Langelot no tenía elección. Saltó.
¡Pero nunca en su vida se había sentido tan mal!
¿Qué profundidad tendría el pozo? ¿Qué iba a encontrar en el fondo? ¿Agua? ¿Piedras? ¿Un nido de serpientes?
Felizmente, su angustia no duró mucho. Acababa de saltar en el vacío cuando chocó contra el suelo. Sus piernas le sirvieron de amortiguadores y el choque no fue doloroso. Levantando los ojos, Langelot tuvo el tiempo justo de ver un circulo de luz, que estaban a punto de interceptar con una losa circular. Un momento después, quedó a oscuras.

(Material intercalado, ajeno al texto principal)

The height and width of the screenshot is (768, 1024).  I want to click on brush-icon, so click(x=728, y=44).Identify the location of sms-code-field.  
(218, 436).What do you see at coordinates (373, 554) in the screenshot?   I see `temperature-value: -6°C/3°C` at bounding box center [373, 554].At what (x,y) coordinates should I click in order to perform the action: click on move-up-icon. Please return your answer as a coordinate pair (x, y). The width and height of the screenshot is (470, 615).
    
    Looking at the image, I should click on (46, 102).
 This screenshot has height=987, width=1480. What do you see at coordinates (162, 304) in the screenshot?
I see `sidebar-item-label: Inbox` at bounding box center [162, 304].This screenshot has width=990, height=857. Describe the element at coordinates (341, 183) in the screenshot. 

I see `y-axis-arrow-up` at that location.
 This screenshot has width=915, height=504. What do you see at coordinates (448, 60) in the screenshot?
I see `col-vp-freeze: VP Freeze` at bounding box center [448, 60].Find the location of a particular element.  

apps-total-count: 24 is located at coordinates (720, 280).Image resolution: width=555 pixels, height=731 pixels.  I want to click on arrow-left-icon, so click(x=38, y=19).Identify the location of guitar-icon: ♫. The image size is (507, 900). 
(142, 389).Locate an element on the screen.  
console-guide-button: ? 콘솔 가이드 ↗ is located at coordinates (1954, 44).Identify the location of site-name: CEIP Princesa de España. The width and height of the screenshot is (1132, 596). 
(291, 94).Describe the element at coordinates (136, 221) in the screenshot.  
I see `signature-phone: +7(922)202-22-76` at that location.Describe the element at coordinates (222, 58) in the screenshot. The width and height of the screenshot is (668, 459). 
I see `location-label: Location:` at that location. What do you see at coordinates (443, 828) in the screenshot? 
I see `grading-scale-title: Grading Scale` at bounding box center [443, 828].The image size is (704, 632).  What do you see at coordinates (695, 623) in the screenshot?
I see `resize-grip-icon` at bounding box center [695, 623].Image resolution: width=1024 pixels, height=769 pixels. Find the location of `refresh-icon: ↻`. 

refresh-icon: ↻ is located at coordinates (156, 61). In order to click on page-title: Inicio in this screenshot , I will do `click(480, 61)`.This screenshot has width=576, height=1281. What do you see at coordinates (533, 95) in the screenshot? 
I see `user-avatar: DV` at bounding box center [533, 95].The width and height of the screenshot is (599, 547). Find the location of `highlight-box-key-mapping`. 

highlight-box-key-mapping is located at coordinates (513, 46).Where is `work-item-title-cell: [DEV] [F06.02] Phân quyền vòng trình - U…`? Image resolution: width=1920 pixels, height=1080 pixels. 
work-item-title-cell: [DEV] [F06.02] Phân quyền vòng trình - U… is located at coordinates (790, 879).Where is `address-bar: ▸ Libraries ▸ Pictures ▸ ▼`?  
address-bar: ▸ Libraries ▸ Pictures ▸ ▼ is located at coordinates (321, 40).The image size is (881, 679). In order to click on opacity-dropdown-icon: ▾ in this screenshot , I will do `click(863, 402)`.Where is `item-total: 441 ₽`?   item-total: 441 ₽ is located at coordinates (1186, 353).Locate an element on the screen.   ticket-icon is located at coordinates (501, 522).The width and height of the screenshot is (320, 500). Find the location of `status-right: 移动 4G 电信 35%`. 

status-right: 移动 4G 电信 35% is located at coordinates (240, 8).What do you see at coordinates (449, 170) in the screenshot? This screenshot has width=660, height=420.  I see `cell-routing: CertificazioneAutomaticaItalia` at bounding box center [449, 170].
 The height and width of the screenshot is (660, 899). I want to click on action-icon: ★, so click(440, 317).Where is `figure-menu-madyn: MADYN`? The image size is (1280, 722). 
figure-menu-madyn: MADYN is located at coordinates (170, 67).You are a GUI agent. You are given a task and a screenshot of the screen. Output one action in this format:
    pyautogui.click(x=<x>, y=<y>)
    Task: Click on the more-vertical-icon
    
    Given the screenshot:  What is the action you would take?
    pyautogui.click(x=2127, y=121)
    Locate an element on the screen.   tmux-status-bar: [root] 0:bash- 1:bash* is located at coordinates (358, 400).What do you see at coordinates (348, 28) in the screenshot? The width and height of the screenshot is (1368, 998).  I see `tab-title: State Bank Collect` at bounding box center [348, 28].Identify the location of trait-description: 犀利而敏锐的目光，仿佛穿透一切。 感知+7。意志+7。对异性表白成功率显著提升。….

El miedo no había dejado de aguijonear el ánimo de Langelot, pero su cabeza permanecía fría y su corazón no había acelerado sus latidos. El animal irracional tenía miedo, pero la inteligencia seguía siendo perfectamente capaz de razonar.
»Aparentemente —pensó Langelot— estoy en una cisterna. En otro tiempo serviría para alimentar de agua la casa que he visto más abajo. Aparentemente también, estos señores no quieren matarme. Por lo menos, no ahora. O desean interrogarme; o, lo que es más probable, me han dicho la verdad; la señora Ruggiero les ha escrito que soy un agente de calidad y tienen la intención de “hacerme cambiar de camisa”… Pero todo esto no es una razón para que no intente salir de aquí. Si es una cisterna, debe haber un colector de entrada y una canalización de salida. ¿Quizás podría gatear por ella?
Exploró su prisión.
Era un cilindro perfecto, de alrededor de dos metros de alto y dos de diámetro. Palpando en la oscuridad, encontró un agujero situado a nivel del suelo y obstruido por gruesas piedras. Trató en seguida de despejarlo, cosa que no le costó mucho. Pero le esperaba una decepción: el agujero era apenas suficientemente grande para pasar por él la cabeza; ¡ni pensar en que pudieran seguir los hombros!
Langelot se puso en cuclillas para descansar un poco.
Lo que más le inquietaba, a decir verdad, no eran los espías enemigos de los que era prisionero, sino las víboras.
«Sin embargo —razonó—, si hubiera víboras estas buenas gentes lo sabrían. Y puesto que no parecen quererme mal…».
Reanudó sus tanteos. Pero, como era de baja estatura y el conducto colector debía de terminar a nivel del techo de la cisterna, al principio no encontró nada.
Entonces, eligió la piedra más grande, la colocó contra la pared y se subió a ella. Así, llegó al techo. Le bastaba con ir desplazando la piedra, poco a poco, para poder dar la vuelta a la cisterna con las manos.
La boca del colector se hallaba exactamente enfrente de la de la canalización. Pero ¡ay!, no era cosa, ni siquiera para Langelot, de gatear por un tubo de veinte centímetros de diámetro.
Para más tranquilidad de conciencia, metió, a pesar de todo, la mano y encontró un objeto que tardó algún tiempo en identificar: era metálico, más bien plano y llevaba una cadenita…
«Una placa de identidad —pensó Langelot—. Curioso».
Se la deslizó en el bolsillo y, no teniendo nada mas que hacer, se sentó en un rincón y esperó.